Tuesday

Jun. 16, 2009


Ulysses

by James Joyce

"O and the sea the sea crimson sometimes like fire and the glorious sunsets and the
figtrees in the Alameda gardens yes and all the queer little streets and pink and blue
and yellow houses and the rosegardens and the jessamine and geraniums and
cactuses and Gibraltar as a girl where I was a Flower of the mountain yes when I put
the rose in my hair like the Andalusian girls used or shall I wear a red yes and how
he kissed me under the Moorish wall and I thought well as well him as another and
then I asked him with my eyes to ask again yes and then he asked me would I yes to
say yes my mountain flower and first I put my arms around him yes and drew him
down to me so he could feel my breasts all perfume yes and his heart was going like
mad and yes I said yes I will Yes."

Excerpt from, "Ulysses, " by James Joyce. Public domain. (buy now)
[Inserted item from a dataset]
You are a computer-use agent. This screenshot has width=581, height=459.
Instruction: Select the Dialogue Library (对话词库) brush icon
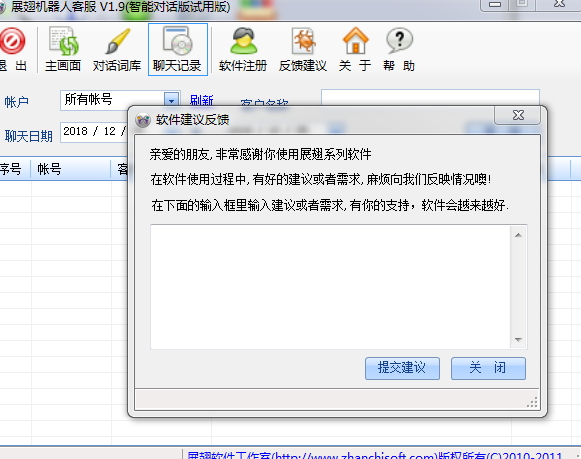(x=117, y=41)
It's the birthday of Joyce Carol Oates, (books by this author) born in Lockport, New York (1938). She's known for novels and short stories in which people's lives are torn apart by violence. She's the author of books such as Because It Is Bitter, and Because It Is My Heart (1990) and We Were the Mulvaneys (1996).

It's the birthday of journalist John Howard Griffin, (books by this author) born in Dallas, Texas (1920), best known for his book Black Like Me (1961). It's a nonfiction account of the experiences he (a white Southerner) had while traveling around the Deep South disguised as a black man.

He got the idea for the experiment after he had been researching the increasing rates of suicide among black people in the South. He said that he realized "the Southern Negro will not tell the white man the truth." He wanted to explain the difficulties that black people faced in segregated places when many whites across the nation were okay with or apathetic to the "separate but equal" doctrine. In the fall of 1959, he checked into the Monteleone Hotel on Royal Street in New Orleans. With the supervision of a dermatologist, he spent a week swallowing large doses of Oxsoralen, a drug that combats vitiligo, a disease that causes lightening of the skin. He also spent whole days sitting under a UV lamp. His skin turned dark brown. He shaved his head and used dyes to cover areas of his skin that hadn't darkened evenly.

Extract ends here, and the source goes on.